The average cost to pay for headshots is around $150 per hour. Of course, this price can vary depending on the skillset and reputation of the headshot photographer. You can expect to pay between $100 and $250 per hour for a professional photographer and this may or may not include the rights to your prints.
- What makes a good professional headshot?
A good professional headshot is one that’s technically well taken (i.e., well exposed, crisp, and in focus), and well-composed with no distracting elements and the subject drawing the eye. It also conveys the subject in a way they’d like to be seen.
- What is a professional headshot?
A professional headshot is a photo used to identify you with your organization or business. Many corporate organizations require all staff to have professional headshots for security passes and corporate websites. If you run your own business, a professional headshot can help to promote the connection between you and your business.
- How do you take a professional headshot?
You can take a professional headshot of yourself with a camera and tripod. Set up the camera in landscape orientation on the tripod and stand or sit opposite. Set the self-timer on the camera to 10 seconds to provide enough time to get in position and strike your professional pose.
- Where should I take professional headshots?
Professional headshots should be taken in a location that best represents the business you are working with. Corporate headshots should be photographed in an office environment provided there is suitable lighting. Headshots for a gardener should be shot with a garden in the background.
- Where can I get professional headshots taken?
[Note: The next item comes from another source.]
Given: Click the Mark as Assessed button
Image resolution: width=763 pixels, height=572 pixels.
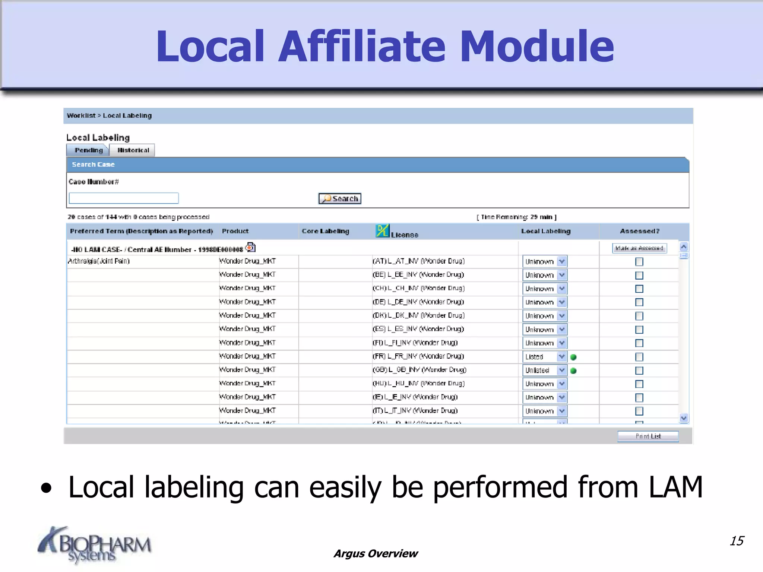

Many photographers specialize in professional headshots and are easy to find by conducting an internet search in your area. Many portrait photographers are also more than skilled enough to take professional headshots.
Taking a headshot doesn’t need to be a daunting task.
Even if you’re taking a DIY headshot, it’s possible to get a professional result while acting as both photographer and subject. In fact, you have maximum control over all aspects of the image and can take as much time as you want – so don’t think of it as a bad thing!
You can even get a great shot by using your smartphone.
Just make sure to relax, smile and get your face in focus. If you can do that, you’re already halfway to an awesome photo.
If you’re taking a photo of someone else, remember to help them relax and don’t be afraid to experiment with different poses and backdrops.
Follow the rest of the tips above, and you’ll have a killer headshot or profile pic in no time.